#### [Exercise prompt]
Rewrite these lines as a Markdown table with the columns "Row" and "Line", numbering each row and leaving out blank lines. Omit the pictures from your answer.

#### Material for this task ####

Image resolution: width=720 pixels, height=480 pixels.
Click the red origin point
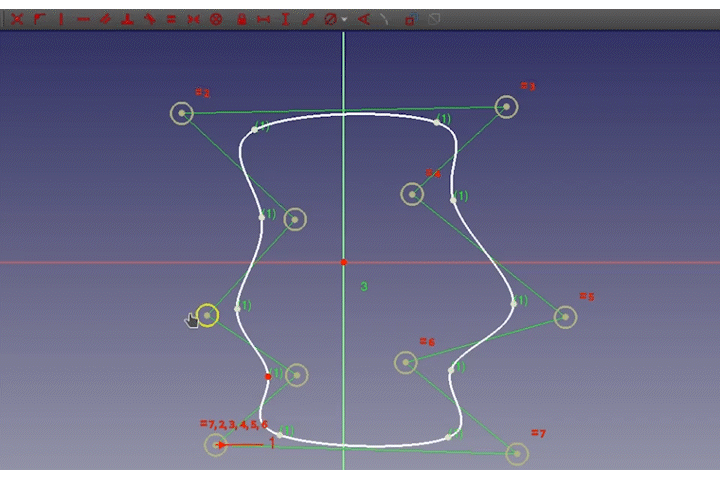point(343,262)
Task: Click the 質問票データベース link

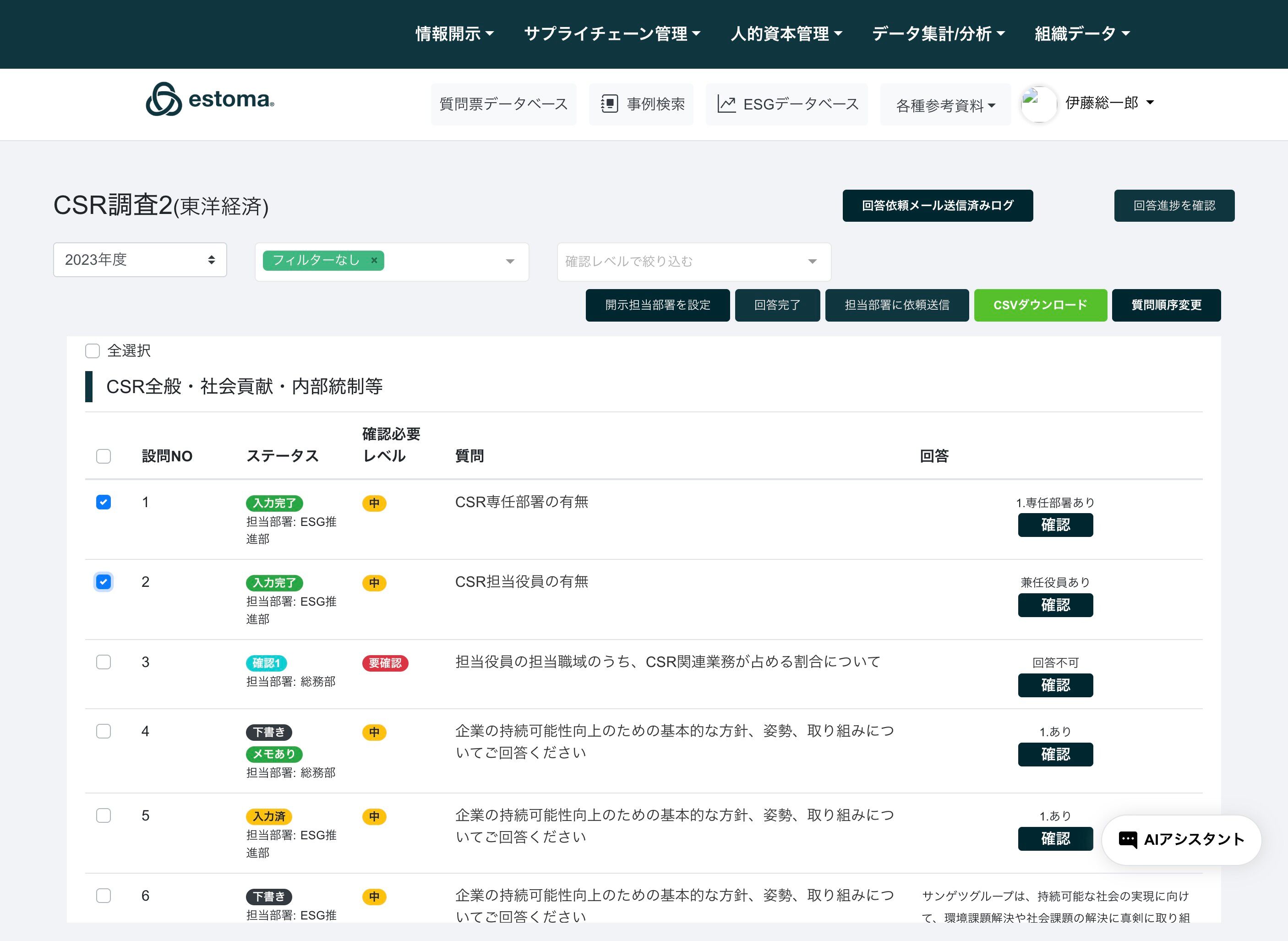Action: (503, 104)
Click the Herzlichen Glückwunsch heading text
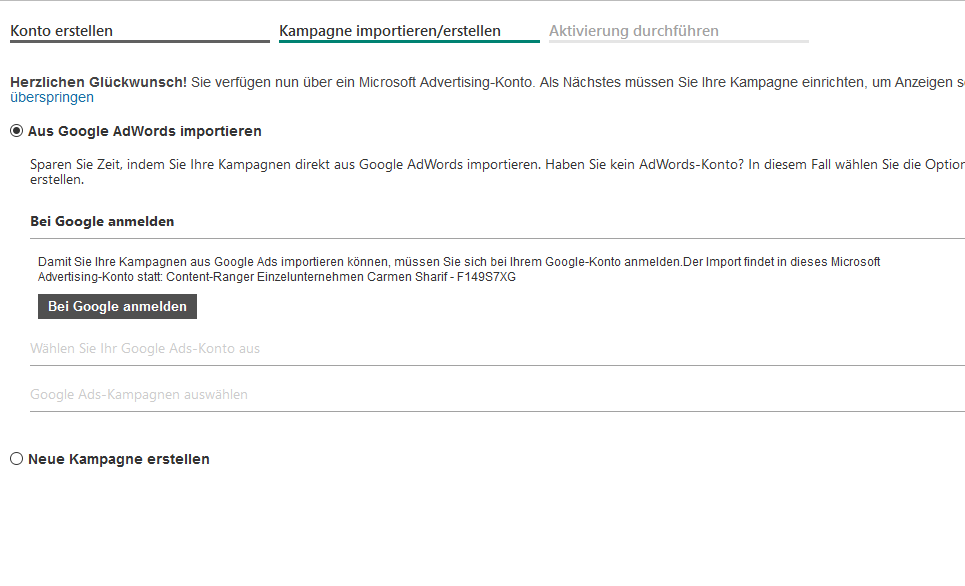Viewport: 965px width, 586px height. pyautogui.click(x=98, y=82)
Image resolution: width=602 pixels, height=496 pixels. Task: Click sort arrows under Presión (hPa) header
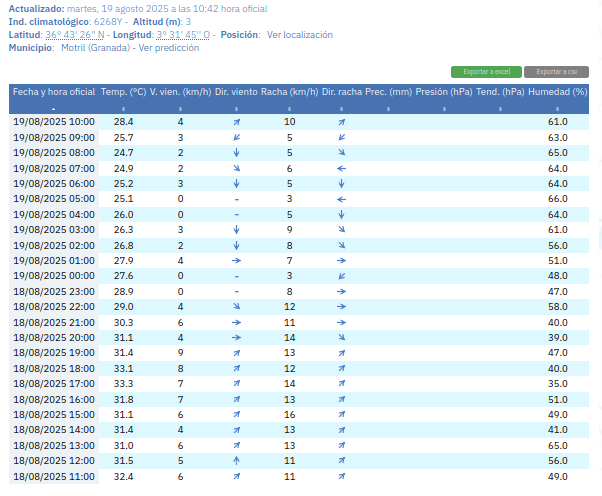[443, 107]
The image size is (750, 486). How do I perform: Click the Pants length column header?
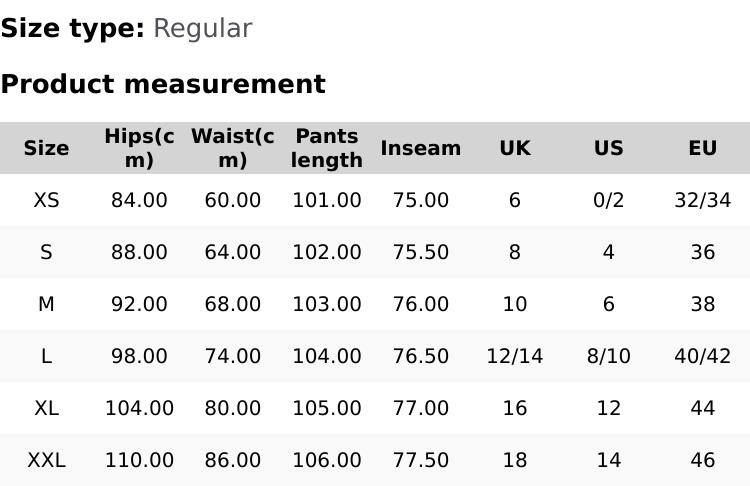pyautogui.click(x=327, y=148)
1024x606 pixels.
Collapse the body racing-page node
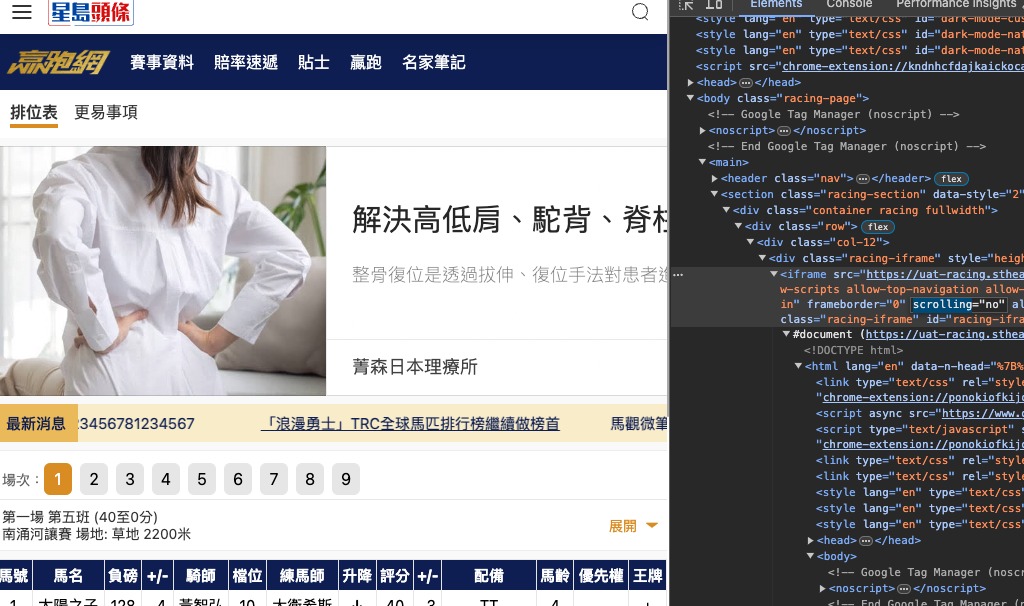691,99
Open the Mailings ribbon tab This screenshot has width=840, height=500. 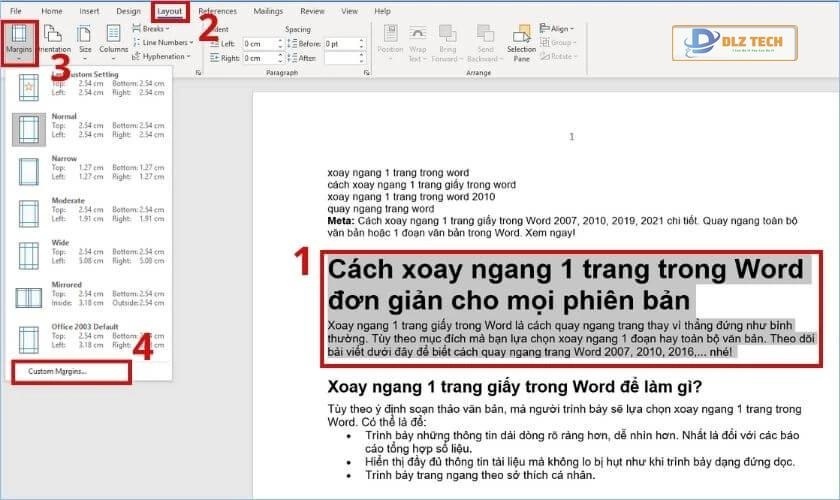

####

#### [Complete response]
| Row | Line |
|---|---|
| 1 | Image resolution: width=720 pixels, height=480 pixels. |
| 2 | Click the red origin point |
| 3 | point(343,262) |
| 4 | Task: Click the 質問票データベース link |
| 5 | Action: (503, 104) |
| 6 | Click the Herzlichen Glückwunsch heading text |
| 7 | Viewport: 965px width, 586px height. pyautogui.click(x=98, y=82) |
| 8 | Image resolution: width=602 pixels, height=496 pixels. Task: Click sort arrows under Presión (hPa) header |
| 9 | [443, 107] |
| 10 | The image size is (750, 486). How do I perform: Click the Pants length column header? |
| 11 | pyautogui.click(x=327, y=148) |
| 12 | 1024x606 pixels. |
| 13 | Collapse the body racing-page node |
| 14 | 691,99 |
| 15 | Open the Mailings ribbon tab This screenshot has width=840, height=500.  |